One of the worst cases is "circular" dependencies, when package A calls a procedure in package B, and package B calls procedure in package A.
It that case it is almost impossible to compile one without braking another.
Keep package spec and package body in separate source files. And if you need to change the body only, don't touch the spec!
I am not a DBA. However, I work on a web application that lives entirely in an Oracle database (Yes, it uses PL/SQL procedures to write HTML to clobs and then vomits the clob at your browser. No, it wasn't my idea. Yes, I'll wait while you go cry.).
We're having some performance issues, and I've been assigned to find some bottlenecks and remove them. How do I go about measuring Oracle performance and finding these bottlenecks? Our unhelpful sysadmin says that Grid Control wasn't helpful, and that he had to rely on "his experience" and queries against the data dictionary and "v$" views.
I'd like to run some tests against my local Oracle instance and see if I can replicate the problems he found so I can make sure my changes are actually improving things. Could someone please point me in the direction of learning how to do this?
Not too surprising there are entire books written on this topic.
Really what you need to do is divide and conquer.
First thing is to just ask yourself some standard common sense questions. Has performance slowly degraded or was there a big drop in performance recently is an example.
After the obvious a good starting point for you would be to narrow down where to spend your time - top queries is a decent start for you. This will give you particular queries which run for a long time.
If you know specifically what screens in you front-end are slow and you know what stored procedures go with that, I'd put some logging. Simple DBMS_OUTPUT.put_lines with some wall clock information at key points. Then I'd run those interactively in SQLNavigator to see what part of the stored procedure is going slow.
Once you start narrowing it down you can look to evaluate why a particular query is going slow. EXPLAIN_PLAN will be your best friend to start with.

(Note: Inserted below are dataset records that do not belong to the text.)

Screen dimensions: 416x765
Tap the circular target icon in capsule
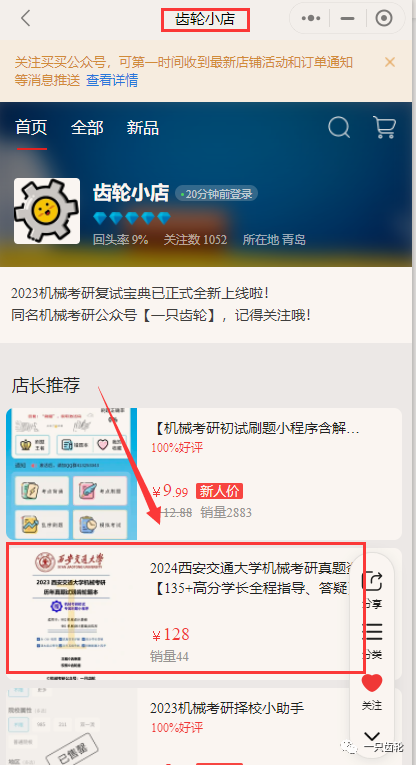(384, 19)
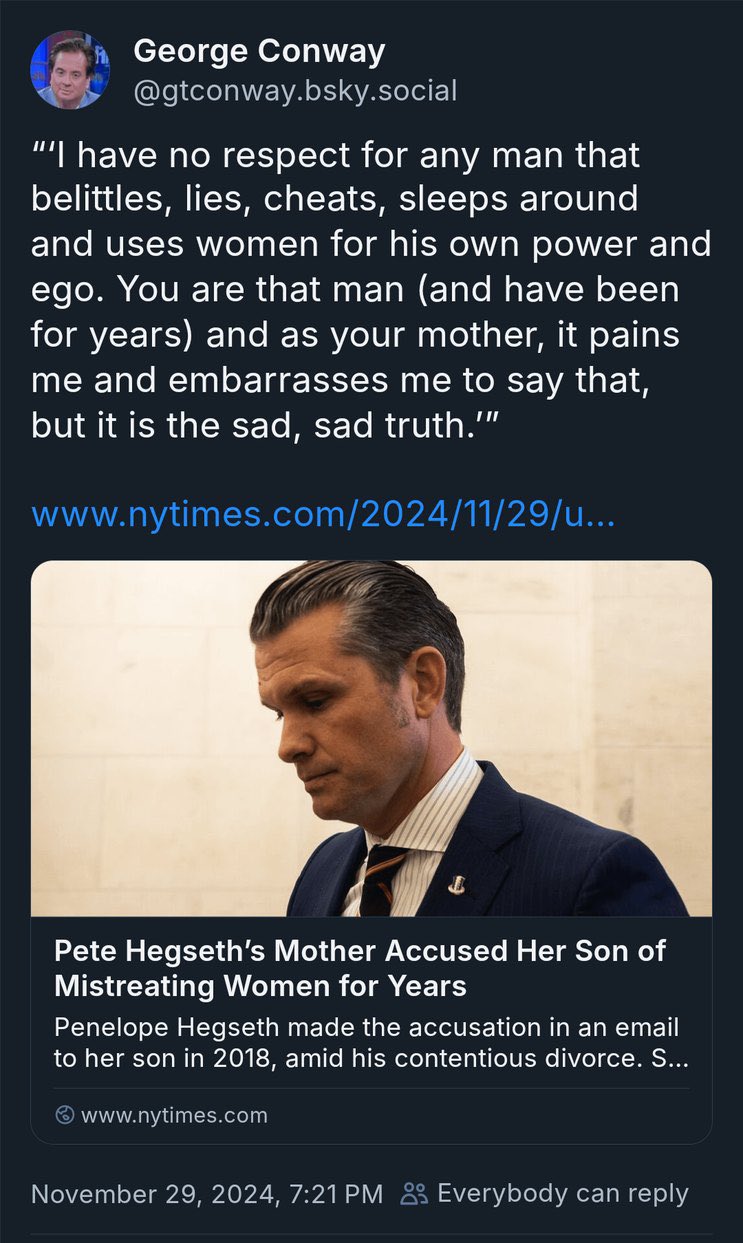Open George Conway's profile avatar
The width and height of the screenshot is (743, 1243).
tap(70, 70)
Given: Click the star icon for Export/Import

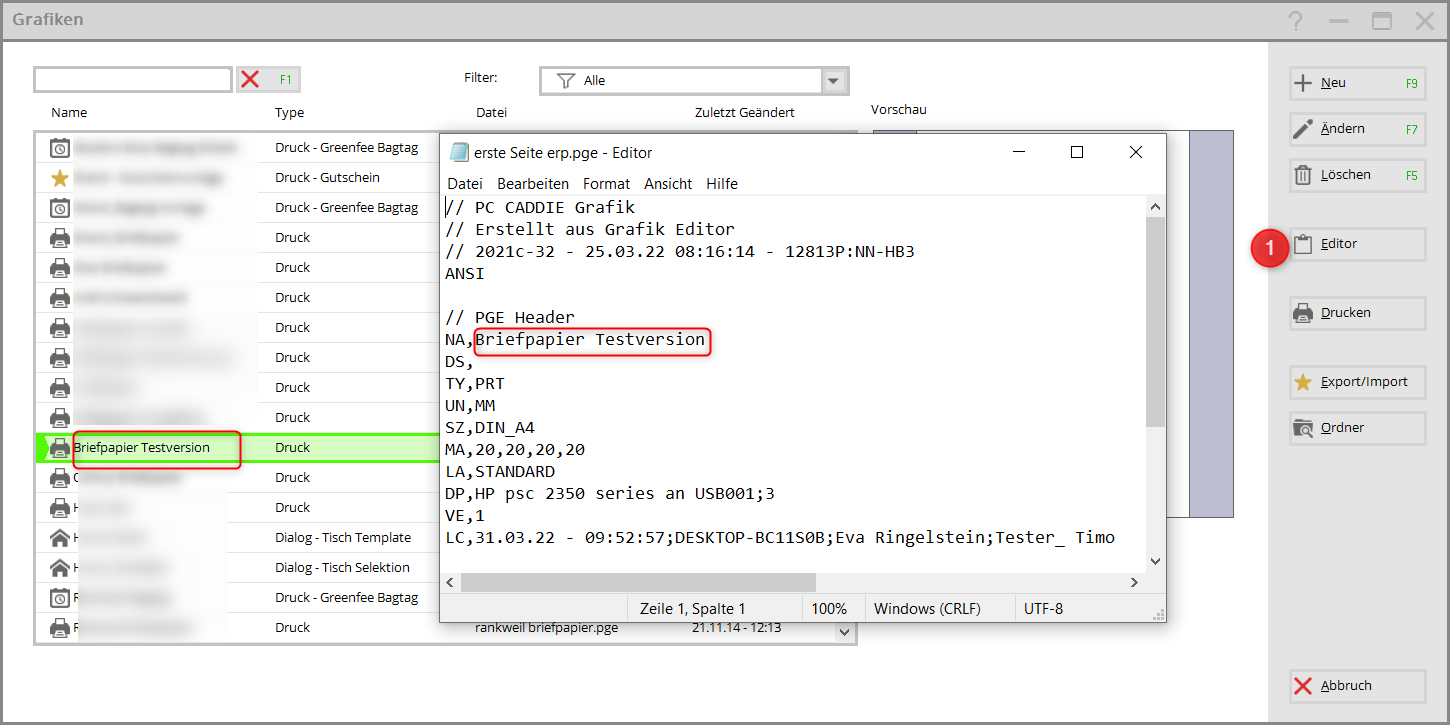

It can be overwhelming to analyze database performance with Grid Control, and I would suggest starting with the simplier AWR report - you can find the scripts to generate them in $ORACLE_HOME/rdbms/admin on the db host. This report will rank the SQL seen in the database by various categories (e.g. CPU time, disk i/o, elapsed time) and give you an idea where the bottlenecks are on the database side.
One advantage of the AWR report is that it is a SQL*Plus script and can be run from any client - it will spool HTML or text files to your client.
edit:
There's a package called DBMS_PROFILER that lets you do what you want, I think. I found out my IDE will profile PL/SQL code as I would guess many other IDE's do. They probably use this package.
http://www.dba-oracle.com/t_dbms_profiler.htm
http://www.databasejournal.com/features/oracle/article.php/2197231/Oracles-DBMSPROFILER-PLSQL-Performance-Tuning.htm
edit 2:
I just tried the Profiler out in PL/SQL Developer. It creates a report on the total time and occurrences of snippets of code during runtime and gives code location as unit name and line number.
original:
I'm in the same boat as you, as far as the crazy PL/SQL generated pages go.
I work in a small office with no programmer particularly versed in advanced features of Oracle. We don't have any established methods of measuring and improving performance. But the best bet I'd guess is to try out different PL/SQL IDE's.
I use PL/SQL Developer by Allaround Automations. It's got a testing functionality that lets you debug your PL/SQL code and that may have some benchmarking feature I haven't used yet.
Hope you find a better answer. I'd like to know too. :)
"I work on a web application that
lives entirely in an Oracle database
(Yes, it uses PL/SQL procedures to
write HTML to clobs and then vomits
the clob at your browser"
Is it the Apex product ? That's the web application environment now included as standard part of the Oracle database (although technically it doesn't spit out CLOBs).
If so there is a whole bunch of instrumentation already built in to the product/environment (eg it keeps a rolling two-week history of activity).